I've got another query I'm trying to optimize:
select aj.album from
public.track t
join public.albumjoin aj
on (aj.track = t.id)
join (select id from public.albummeta am where tracks between 10 and
14) lam
on (lam.id = aj.album)
where (t.name % '01New OrderEvil Dust' or t.name % '04OrbitalOpen Mind')
group by aj.album having count(*) >= 9.6;
This gives an expensive (but still reasonable) plan of:
HashAggregate (cost=76523.64..76602.25 rows=4492 width=4)
Filter: ((count(*))::numeric >= 9.6)
-> Hash Join (cost=63109.73..76501.18 rows=4492 width=4)
Hash Cond: ("outer".id = "inner".album)
-> Bitmap Heap Scan on albummeta am
(cost=1810.10..9995.34 rows=187683 width=4)
Recheck Cond: ((tracks >= 10) AND (tracks <= 14))
-> Bitmap Index Scan on albummeta_tracks_index
(cost=0.00..1810.10 rows=187683 width=0)
Index Cond: ((tracks >= 10) AND (tracks <= 14))

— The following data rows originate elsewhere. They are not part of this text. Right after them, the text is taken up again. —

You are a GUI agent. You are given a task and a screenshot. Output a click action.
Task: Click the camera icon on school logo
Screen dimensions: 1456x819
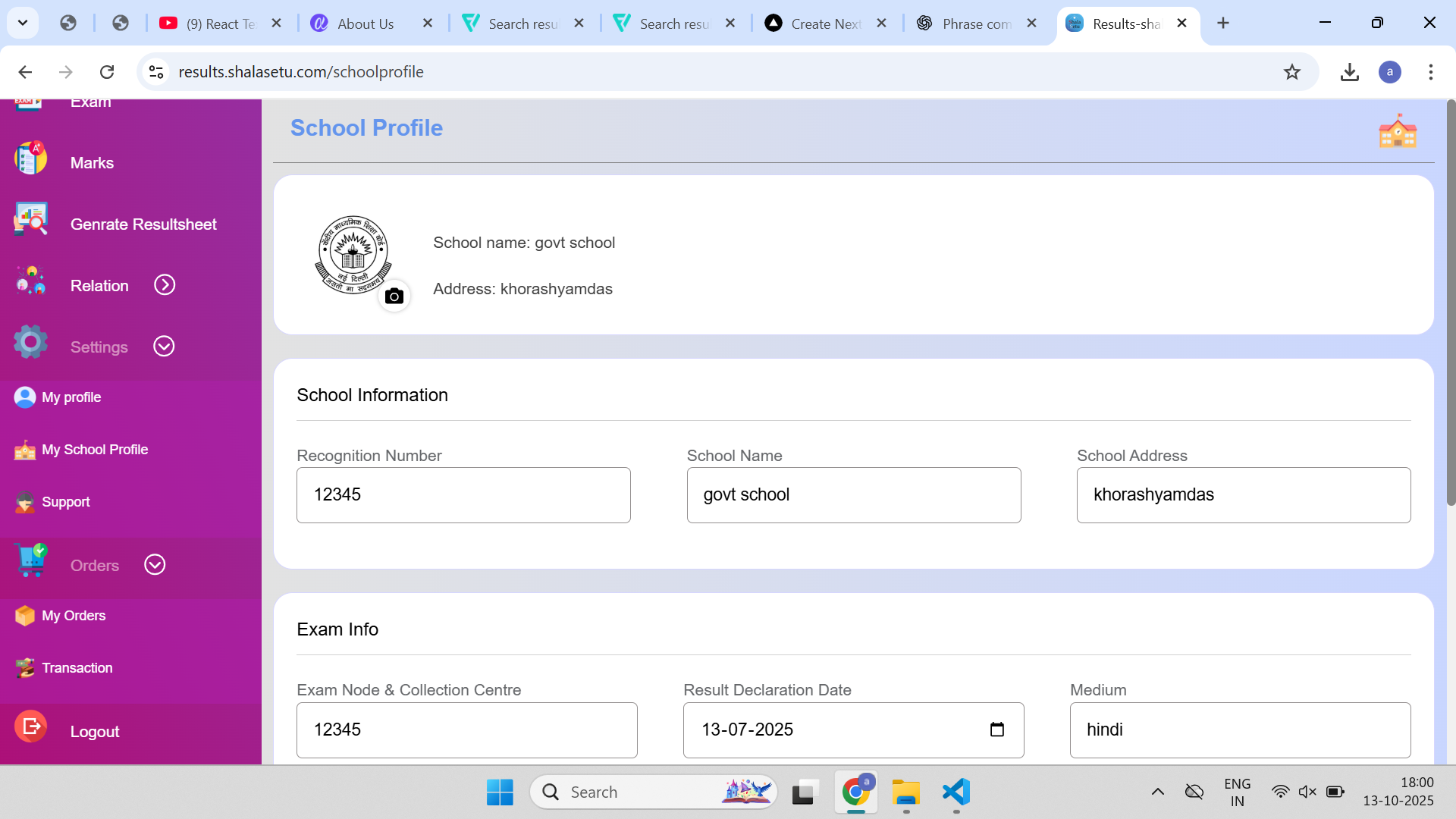[394, 297]
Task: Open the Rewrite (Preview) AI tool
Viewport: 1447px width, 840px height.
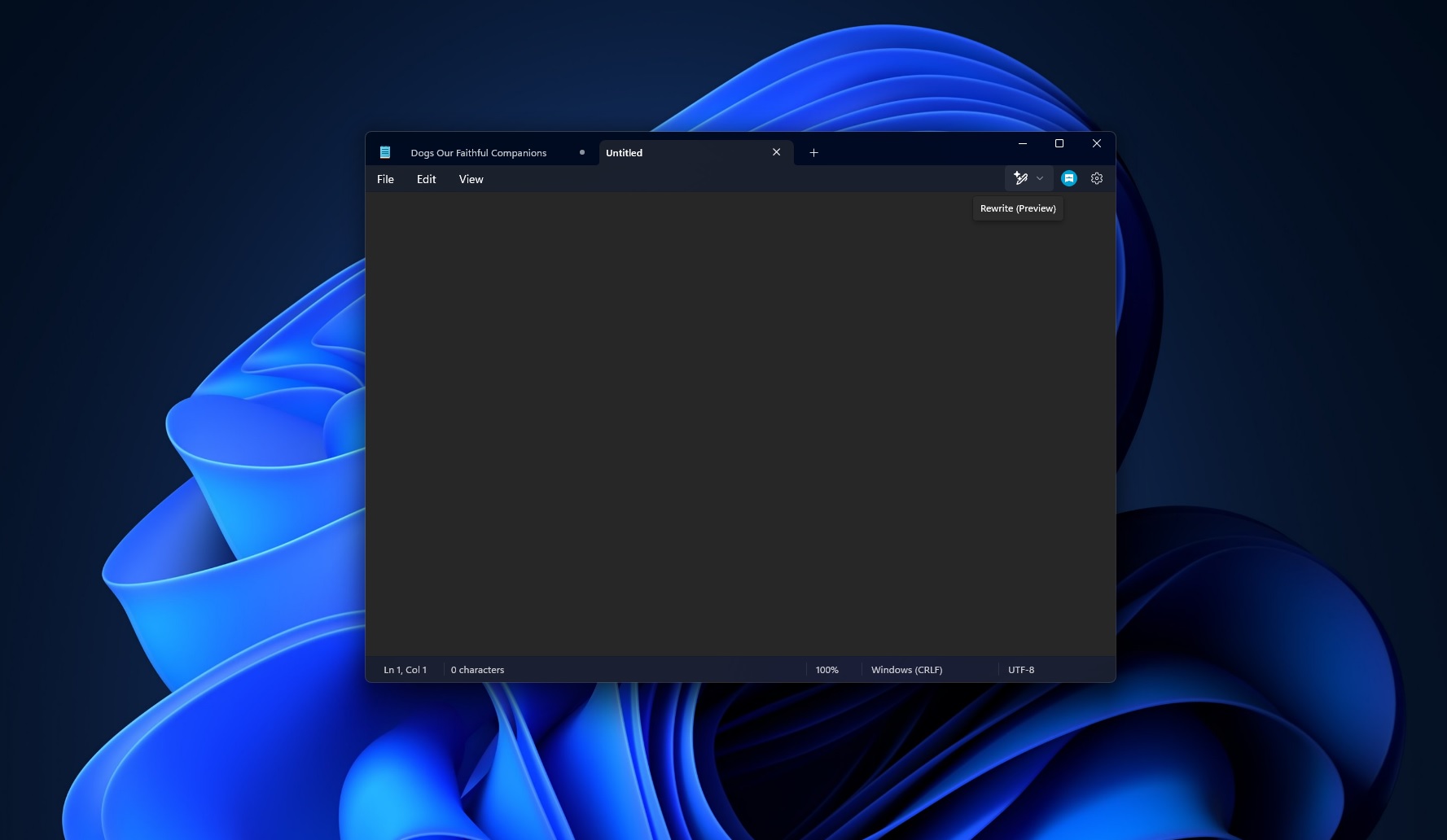Action: [1021, 178]
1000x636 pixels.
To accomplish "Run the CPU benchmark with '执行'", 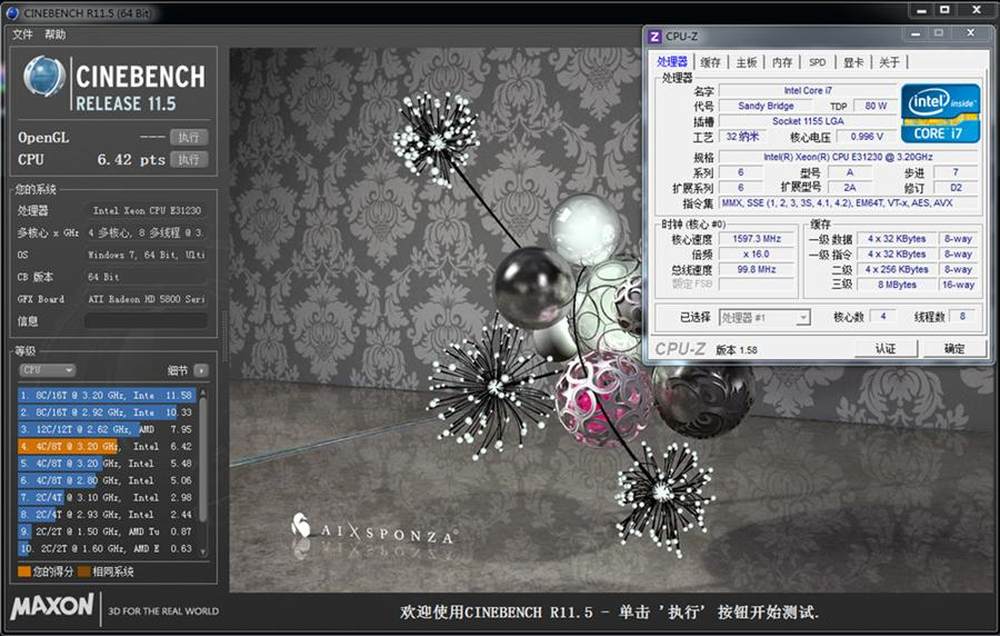I will [x=188, y=159].
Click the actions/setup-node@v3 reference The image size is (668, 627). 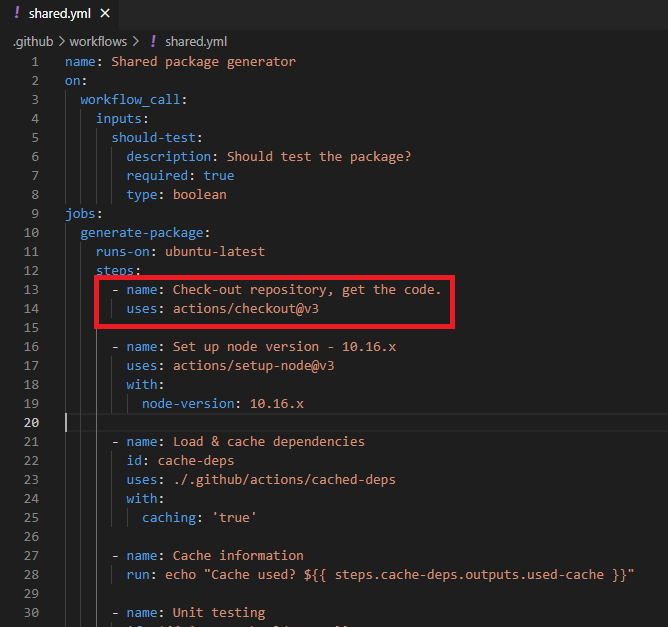(253, 366)
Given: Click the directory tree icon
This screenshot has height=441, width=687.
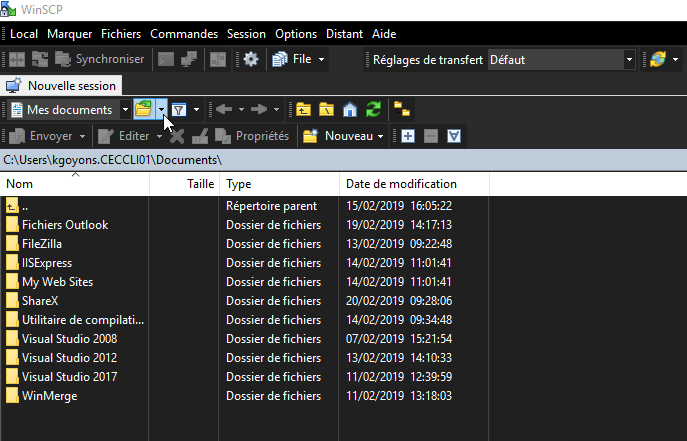Looking at the screenshot, I should click(x=402, y=109).
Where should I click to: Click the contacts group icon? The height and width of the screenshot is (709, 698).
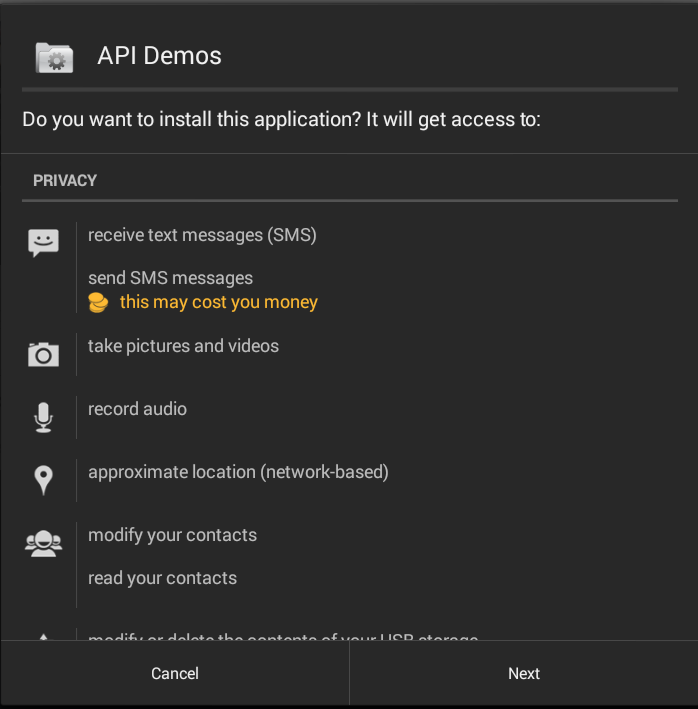pyautogui.click(x=43, y=543)
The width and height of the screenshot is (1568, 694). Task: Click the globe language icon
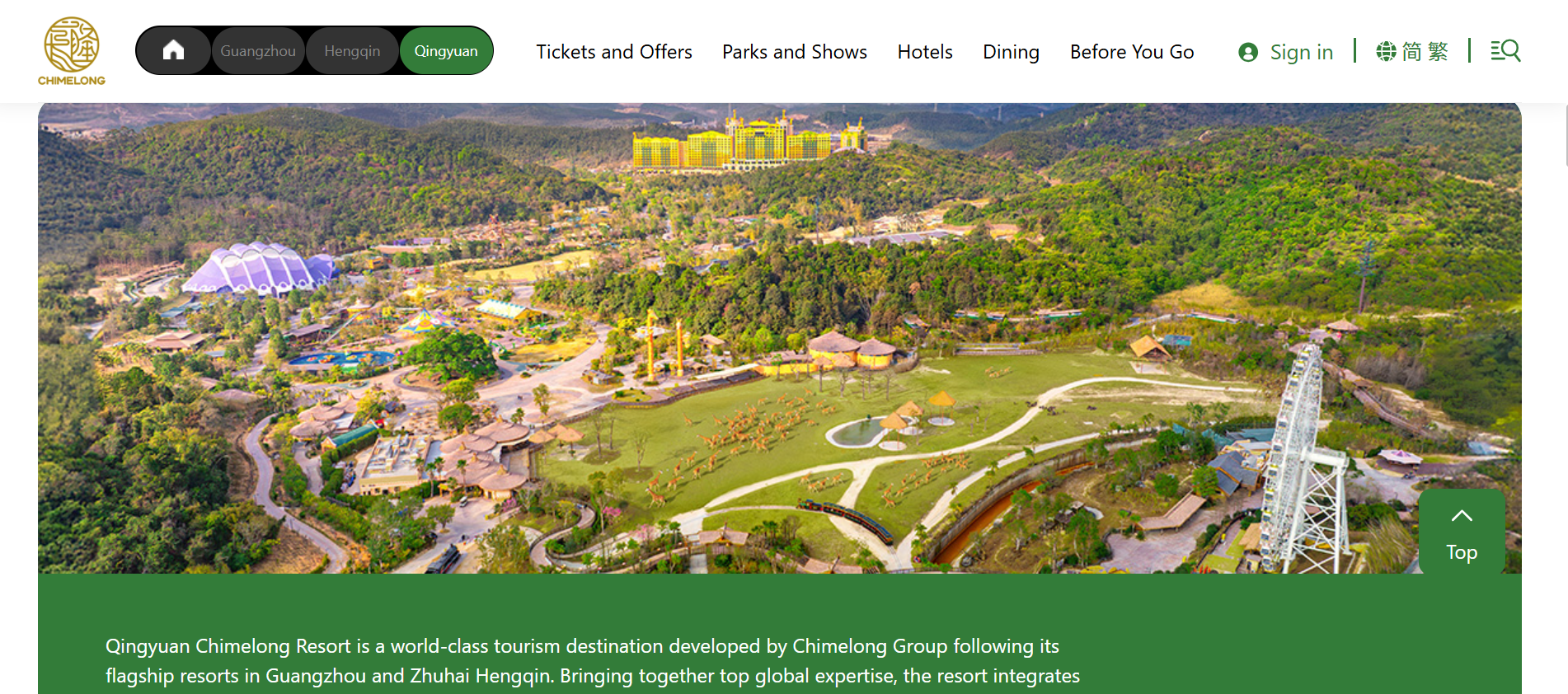(x=1386, y=51)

-> Hash (cost=61274.03..61274.03 rows=10243 width=4)
-> Nested Loop (cost=163.87..61274.03 rows=10243
width=4)
-> Bitmap Heap Scan on track t
(cost=163.87..28551.33 rows=10243 width=4)
Recheck Cond: (((name)::text % '01New
OrderEvil Dust'::text) OR ((name)::text % '04OrbitalOpen Mind'::text))
-> BitmapOr (cost=163.87..163.87
rows=10248 width=0)
-> Bitmap Index Scan on
track_name_trgm_idx (cost=0.00..81.93 rows=5124 width=0)
Index Cond: ((name)::text %
'01New OrderEvil Dust'::text)
-> Bitmap Index Scan on
track_name_trgm_idx (cost=0.00..81.93 rows=5124 width=0)
Index Cond: ((name)::text %
'04OrbitalOpen Mind'::text)
-> Index Scan using albumjoin_trackindex on
albumjoin aj (cost=0.00..3.18 rows=1 width=8)
Index Cond: (aj.track = "outer".id)
(19 rows)
Unfortunately, when I modify this example to use a more typical
number of trigram searches or'd together (anywhere from 10 to 20),
the planner thinks the bitmap heap scan on track t will return a lot
of rows, and so reverts to doing a sequential scan of albumjoin for
the next table join. That would make sense.... IF there were a lot of
rows returned by the bitmap index scans. But here is where the
planner gets it really wrong, if I'm reading it right.
It seems to think both my index scans will return 5124 rows, when, in
reality, it's a lot less:
select count(*) from public.track where name % '01New OrderEvil Dust';
count
-------
20
(1 row)
select count(*) from public.track where name % '04OrbitalOpen Mind';
count
-------
123
(1 row)
How can I get the planner to not expect so many rows to be returned?
A possibly related question is: because pg_tgrm lets me set the
matching threshold of the % operator, how does that affect the planner?